-- Try it --
Taking the line with "Given: Open the Dist decimal places dropdown" as the first and the last line of the entries as the final one, copy that span exactly.

START Data to examine

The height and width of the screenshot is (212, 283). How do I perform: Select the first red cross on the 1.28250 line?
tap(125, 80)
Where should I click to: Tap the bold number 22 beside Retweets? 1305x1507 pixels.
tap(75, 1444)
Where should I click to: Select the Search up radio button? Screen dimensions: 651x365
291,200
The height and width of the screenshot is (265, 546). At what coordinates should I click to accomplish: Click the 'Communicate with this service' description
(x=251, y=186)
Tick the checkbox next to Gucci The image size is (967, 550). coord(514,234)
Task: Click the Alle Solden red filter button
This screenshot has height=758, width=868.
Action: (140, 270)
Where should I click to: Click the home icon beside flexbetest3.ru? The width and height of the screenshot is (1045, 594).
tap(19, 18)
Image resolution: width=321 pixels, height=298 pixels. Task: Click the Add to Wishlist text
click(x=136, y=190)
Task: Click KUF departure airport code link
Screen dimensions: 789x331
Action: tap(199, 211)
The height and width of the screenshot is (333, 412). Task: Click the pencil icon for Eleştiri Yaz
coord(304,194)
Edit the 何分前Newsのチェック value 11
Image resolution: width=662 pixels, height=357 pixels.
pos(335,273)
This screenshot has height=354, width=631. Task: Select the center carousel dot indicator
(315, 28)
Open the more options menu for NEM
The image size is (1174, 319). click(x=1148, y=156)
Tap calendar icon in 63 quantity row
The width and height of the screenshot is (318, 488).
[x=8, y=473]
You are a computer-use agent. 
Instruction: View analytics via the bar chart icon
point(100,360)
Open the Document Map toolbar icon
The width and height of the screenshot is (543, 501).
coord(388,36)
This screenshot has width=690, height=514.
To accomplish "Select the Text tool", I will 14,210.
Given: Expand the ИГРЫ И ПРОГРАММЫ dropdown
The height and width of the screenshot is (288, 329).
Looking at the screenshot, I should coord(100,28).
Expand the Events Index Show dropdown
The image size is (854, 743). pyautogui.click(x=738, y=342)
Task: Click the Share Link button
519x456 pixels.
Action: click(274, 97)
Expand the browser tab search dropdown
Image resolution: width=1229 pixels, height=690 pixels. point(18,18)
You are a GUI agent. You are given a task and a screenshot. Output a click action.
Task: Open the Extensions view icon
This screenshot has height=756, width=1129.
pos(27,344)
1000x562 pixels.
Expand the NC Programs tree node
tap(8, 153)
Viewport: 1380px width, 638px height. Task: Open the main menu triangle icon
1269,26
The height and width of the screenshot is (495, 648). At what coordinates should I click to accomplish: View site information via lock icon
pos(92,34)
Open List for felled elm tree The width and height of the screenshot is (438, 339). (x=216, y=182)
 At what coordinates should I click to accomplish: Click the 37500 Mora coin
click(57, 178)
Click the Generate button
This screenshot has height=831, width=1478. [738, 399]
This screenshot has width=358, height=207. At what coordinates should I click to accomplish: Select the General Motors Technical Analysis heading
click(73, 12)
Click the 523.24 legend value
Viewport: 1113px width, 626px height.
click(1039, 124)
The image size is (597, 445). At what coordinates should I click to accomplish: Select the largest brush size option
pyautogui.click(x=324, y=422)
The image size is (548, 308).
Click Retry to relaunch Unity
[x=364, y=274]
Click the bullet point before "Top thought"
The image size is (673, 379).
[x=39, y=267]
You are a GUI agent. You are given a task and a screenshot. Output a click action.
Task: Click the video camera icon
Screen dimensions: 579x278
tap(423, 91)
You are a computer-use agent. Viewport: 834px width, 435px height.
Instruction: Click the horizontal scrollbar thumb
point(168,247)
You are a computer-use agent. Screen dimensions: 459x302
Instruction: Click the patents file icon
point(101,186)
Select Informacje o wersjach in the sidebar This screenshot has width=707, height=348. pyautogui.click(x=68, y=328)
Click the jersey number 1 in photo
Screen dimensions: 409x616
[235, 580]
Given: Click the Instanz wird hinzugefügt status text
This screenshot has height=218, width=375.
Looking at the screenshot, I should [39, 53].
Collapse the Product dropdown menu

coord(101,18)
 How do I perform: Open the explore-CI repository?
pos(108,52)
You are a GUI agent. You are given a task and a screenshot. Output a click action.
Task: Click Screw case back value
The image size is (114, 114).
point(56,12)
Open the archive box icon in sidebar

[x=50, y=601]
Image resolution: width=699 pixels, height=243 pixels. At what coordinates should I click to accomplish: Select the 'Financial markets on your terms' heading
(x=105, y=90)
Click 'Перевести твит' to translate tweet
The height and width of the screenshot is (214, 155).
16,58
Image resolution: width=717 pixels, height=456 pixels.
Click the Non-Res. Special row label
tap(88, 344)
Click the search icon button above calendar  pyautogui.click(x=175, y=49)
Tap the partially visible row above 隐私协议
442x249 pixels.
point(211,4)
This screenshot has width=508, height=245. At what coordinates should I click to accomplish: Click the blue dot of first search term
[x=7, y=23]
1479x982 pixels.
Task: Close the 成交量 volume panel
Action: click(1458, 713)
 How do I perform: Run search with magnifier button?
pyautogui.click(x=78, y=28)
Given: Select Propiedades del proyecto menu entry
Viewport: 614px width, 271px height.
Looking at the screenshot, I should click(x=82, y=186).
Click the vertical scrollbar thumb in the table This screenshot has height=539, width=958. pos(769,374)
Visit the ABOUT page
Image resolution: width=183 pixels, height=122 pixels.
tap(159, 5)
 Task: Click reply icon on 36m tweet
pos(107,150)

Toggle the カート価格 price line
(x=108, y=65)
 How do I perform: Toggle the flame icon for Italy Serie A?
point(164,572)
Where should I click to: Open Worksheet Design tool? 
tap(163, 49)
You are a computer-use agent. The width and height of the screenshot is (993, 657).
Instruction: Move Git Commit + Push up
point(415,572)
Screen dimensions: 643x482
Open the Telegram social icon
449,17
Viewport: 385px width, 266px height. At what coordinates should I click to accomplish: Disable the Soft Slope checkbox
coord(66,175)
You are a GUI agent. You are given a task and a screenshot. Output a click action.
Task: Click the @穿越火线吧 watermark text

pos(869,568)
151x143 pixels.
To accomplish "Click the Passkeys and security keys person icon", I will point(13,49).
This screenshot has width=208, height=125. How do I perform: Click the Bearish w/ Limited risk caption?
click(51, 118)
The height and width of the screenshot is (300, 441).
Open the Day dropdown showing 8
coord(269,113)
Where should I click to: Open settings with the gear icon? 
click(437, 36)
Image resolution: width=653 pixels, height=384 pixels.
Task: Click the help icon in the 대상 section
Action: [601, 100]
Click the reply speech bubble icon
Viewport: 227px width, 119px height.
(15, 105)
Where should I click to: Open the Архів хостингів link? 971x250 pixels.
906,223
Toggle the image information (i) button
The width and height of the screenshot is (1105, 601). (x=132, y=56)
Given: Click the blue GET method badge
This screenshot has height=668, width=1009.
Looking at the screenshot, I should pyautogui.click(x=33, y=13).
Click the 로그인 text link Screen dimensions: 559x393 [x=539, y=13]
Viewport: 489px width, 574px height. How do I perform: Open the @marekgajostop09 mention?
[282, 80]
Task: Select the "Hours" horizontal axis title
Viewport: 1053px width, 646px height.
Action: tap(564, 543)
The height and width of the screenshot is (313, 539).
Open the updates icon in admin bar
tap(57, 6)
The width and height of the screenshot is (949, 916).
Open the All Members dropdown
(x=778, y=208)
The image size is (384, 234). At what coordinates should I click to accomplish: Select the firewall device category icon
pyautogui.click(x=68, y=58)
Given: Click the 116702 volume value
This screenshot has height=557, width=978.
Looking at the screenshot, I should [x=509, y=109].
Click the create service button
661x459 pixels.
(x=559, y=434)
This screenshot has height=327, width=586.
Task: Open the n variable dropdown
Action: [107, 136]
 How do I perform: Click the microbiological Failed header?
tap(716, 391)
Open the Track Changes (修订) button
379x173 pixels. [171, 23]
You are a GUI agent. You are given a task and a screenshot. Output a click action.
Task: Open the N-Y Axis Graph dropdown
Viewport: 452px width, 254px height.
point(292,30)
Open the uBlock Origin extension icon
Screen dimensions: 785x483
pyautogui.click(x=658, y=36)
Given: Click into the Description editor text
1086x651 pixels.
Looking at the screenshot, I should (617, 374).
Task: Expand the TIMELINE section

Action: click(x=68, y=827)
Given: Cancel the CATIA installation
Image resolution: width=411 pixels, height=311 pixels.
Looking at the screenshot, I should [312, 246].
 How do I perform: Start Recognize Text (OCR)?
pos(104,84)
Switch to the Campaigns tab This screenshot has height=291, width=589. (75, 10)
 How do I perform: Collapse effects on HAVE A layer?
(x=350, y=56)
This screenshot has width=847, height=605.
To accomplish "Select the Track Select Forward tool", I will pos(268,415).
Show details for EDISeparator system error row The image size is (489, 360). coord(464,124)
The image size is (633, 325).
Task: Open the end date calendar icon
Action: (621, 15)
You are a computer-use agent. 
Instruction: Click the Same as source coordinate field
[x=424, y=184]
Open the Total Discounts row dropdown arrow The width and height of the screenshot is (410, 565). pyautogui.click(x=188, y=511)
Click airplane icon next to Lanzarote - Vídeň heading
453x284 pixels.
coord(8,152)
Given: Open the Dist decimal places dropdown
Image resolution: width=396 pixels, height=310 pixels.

END Data to examine

-- Solution --
Given: Open the Dist decimal places dropdown
Image resolution: width=396 pixels, height=310 pixels.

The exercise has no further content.